Likewise, Treasure Data’s pivot to customer data analysis came as the consumer experience migrated into the online space and most shoppers are doing their research at home before coming in to make a big purchase.
For instance, when buying a car, customers used to visit the dealership an average of five to six times before making a final decision, Ohta says. Now, with the internet, that number’s dropped to 1.2 visits.
While customers are online, Treasure Data can analyze the data to determine how likely a customer is to make a purchase at the dealership and what exactly they’re looking to purchase. That way, the sales associate can focus on serious buyers and close a sale, and customers get a seamless, more personalized shopping experience.
Security in the Digital Age
While accessing this data is beneficial for companies, security and privacy is essential for consumers. “There’s this huge concern with data privacy,” Ohta explains.
Several laws require companies to collect consent from consumers to use their data through methods like website pop-ups and cookie-based authorizations, and Treasure Data provides companies with the tools to collect and manage consumer consent, which can be tedious for companies to manage on their own.
Ohta sees himself as a custodian of people’s data and takes the management of data security seriously at Treasure Data. Likewise, he’s helping reduce stress around this tricky territory for companies.
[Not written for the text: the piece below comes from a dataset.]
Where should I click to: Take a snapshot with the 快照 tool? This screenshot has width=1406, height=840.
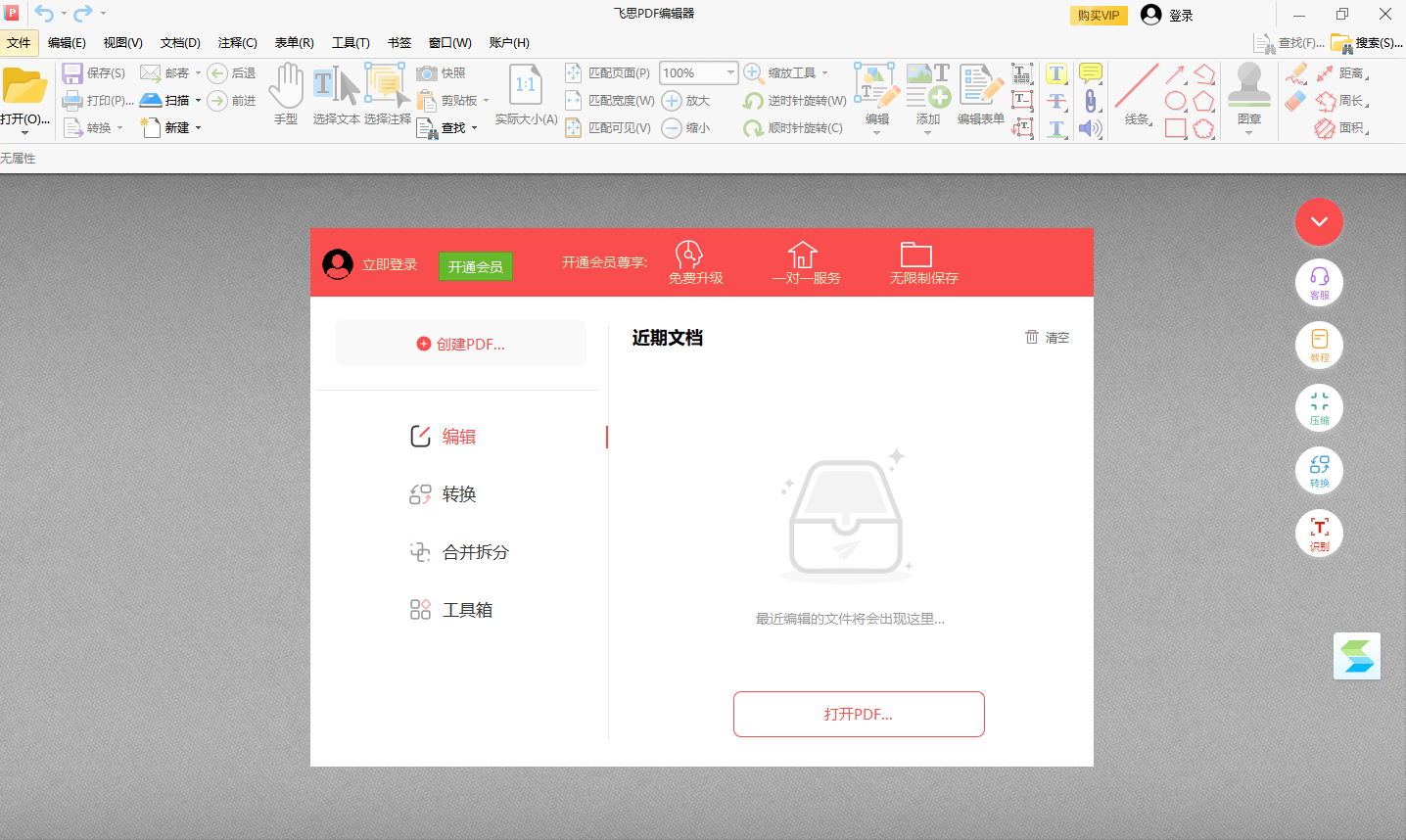point(443,72)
“We don’t want a lot of companies to abuse the data, right?” Ohta asks. “We need to provide a tool to protect that data as well so that we become more ethical as a human about using the data…I think that’s a huge opportunity.”
Creating a Stand-Out Company
Competition among consumer data platforms is fierce, but Treasure Data has remained on top for the past 12 years. That success stems from several efforts on Treasure Data’s part.
Firstly, they have made a habit of listening to what the market wants.
“I think what we have done really well is just listening to customers and delivering what they want, rather than becoming a shiny SIlicon Valley startup, where you have a lot of fundraising but actually building the product that no one uses,” Ohta says.
Ohta and his team have also kept Treasure Data competitive by designing the product to integrate with a variety of software vendors, like Oracle and Salelsforce, where other CDPs are only compatible with specific platforms.
Treasure Data is also the best global brand for your buck.
“Our product is really designed for global enterprises or global brands, so a lot of our prospects want to implement CDP across the globe, like 40 countries,” Ohta says. “We’re the only one who has a data center across the globe…. that you can [use to] collect data in every region.”
As Ohta looks to the future, he is passionate about continuing to strengthen the areas that have long made Treasure Data strong, and continuing to have a positive impact on the world.
“We have the opportunity to make billions of people’s data much safer and more convenient to use. There is no other place where you can have an impact on billions of people,” said Ohta. “That excites me for the future of this company.”